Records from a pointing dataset
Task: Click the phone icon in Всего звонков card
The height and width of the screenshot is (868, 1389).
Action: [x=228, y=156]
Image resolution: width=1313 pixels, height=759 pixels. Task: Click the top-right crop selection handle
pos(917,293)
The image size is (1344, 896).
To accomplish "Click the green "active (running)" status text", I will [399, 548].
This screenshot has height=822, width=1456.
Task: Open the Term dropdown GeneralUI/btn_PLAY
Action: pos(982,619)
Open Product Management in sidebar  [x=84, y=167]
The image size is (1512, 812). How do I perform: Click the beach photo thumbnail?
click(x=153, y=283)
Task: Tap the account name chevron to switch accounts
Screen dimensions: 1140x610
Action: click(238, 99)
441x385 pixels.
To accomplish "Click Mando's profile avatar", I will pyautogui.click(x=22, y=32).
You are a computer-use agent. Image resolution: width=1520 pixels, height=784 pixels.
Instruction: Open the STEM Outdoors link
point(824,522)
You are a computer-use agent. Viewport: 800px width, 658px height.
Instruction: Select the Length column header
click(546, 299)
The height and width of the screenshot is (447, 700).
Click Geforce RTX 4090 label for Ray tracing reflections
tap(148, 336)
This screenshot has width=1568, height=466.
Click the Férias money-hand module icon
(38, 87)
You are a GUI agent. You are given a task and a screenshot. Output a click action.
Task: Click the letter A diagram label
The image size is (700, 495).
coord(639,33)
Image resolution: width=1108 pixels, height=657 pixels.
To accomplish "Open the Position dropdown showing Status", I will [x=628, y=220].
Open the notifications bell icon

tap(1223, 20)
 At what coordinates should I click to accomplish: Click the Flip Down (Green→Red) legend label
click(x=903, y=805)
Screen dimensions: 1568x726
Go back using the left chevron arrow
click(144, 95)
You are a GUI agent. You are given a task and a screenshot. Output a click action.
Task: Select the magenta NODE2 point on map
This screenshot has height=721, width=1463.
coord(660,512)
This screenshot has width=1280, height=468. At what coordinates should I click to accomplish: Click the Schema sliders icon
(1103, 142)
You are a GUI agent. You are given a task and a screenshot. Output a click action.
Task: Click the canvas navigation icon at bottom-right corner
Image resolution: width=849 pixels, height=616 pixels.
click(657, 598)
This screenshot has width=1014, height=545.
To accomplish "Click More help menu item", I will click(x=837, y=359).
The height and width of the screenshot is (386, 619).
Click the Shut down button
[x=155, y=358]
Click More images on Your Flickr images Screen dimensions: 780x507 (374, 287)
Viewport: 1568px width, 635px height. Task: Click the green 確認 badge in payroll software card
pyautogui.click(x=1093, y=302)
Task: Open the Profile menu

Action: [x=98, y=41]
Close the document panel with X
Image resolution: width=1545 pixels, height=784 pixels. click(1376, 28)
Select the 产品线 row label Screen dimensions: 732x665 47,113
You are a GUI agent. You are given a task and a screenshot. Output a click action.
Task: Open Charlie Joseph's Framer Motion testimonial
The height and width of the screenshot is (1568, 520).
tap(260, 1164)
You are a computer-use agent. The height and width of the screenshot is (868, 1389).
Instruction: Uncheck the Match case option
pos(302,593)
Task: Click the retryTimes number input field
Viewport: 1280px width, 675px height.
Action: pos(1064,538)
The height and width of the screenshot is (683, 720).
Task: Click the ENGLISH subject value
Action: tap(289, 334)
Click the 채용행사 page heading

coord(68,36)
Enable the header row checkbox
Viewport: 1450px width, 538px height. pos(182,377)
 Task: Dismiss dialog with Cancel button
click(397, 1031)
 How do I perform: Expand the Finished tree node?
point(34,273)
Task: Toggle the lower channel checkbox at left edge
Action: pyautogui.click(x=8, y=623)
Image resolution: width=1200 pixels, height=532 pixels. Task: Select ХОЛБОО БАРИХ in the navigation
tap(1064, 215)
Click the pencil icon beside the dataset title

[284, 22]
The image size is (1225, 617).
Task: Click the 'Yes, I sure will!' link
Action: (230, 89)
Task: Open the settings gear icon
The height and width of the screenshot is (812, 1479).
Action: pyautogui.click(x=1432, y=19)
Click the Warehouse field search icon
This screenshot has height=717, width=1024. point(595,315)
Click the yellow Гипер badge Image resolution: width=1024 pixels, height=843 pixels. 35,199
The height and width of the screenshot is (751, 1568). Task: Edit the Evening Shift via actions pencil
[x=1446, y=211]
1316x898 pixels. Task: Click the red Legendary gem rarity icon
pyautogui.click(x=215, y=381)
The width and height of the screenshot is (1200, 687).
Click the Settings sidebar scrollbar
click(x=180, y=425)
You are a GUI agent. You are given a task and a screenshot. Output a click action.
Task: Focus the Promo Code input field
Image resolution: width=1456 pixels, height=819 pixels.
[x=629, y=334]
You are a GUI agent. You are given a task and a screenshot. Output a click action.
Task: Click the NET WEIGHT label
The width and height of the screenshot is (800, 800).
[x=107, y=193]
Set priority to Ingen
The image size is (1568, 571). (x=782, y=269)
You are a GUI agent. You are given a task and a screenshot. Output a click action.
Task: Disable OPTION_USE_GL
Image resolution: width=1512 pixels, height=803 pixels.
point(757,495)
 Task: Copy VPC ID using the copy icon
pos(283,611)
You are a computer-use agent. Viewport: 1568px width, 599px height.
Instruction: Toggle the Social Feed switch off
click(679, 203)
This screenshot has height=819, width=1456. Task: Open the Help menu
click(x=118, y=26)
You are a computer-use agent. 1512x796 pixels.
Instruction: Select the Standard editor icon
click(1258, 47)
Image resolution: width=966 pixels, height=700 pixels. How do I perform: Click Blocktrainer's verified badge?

**GIVEN REQUEST**
Collect every line of the entries above that contains the string "perform", matching case exactly.

**COMPLETE RESPONSE**
The image size is (1512, 812). How do I perform: Click the beach photo thumbnail?
 How do I perform: Expand the Finished tree node?
Image resolution: width=966 pixels, height=700 pixels. How do I perform: Click Blocktrainer's verified badge?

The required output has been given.